**Your objective:** Please set down, exactly, the line with "This screenshot has width=1568, height=427." and all lines that follow it through the end of the records below.

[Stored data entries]
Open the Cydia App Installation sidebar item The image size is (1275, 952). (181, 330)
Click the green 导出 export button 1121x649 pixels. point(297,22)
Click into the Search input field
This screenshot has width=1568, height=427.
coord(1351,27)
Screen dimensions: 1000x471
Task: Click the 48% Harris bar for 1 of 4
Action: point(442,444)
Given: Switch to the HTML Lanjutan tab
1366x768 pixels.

**Response to this exercise:**
This screenshot has width=1568, height=427.
coord(1351,27)
Screen dimensions: 1000x471
Task: Click the 48% Harris bar for 1 of 4
Action: point(442,444)
Given: Switch to the HTML Lanjutan tab
1366x768 pixels.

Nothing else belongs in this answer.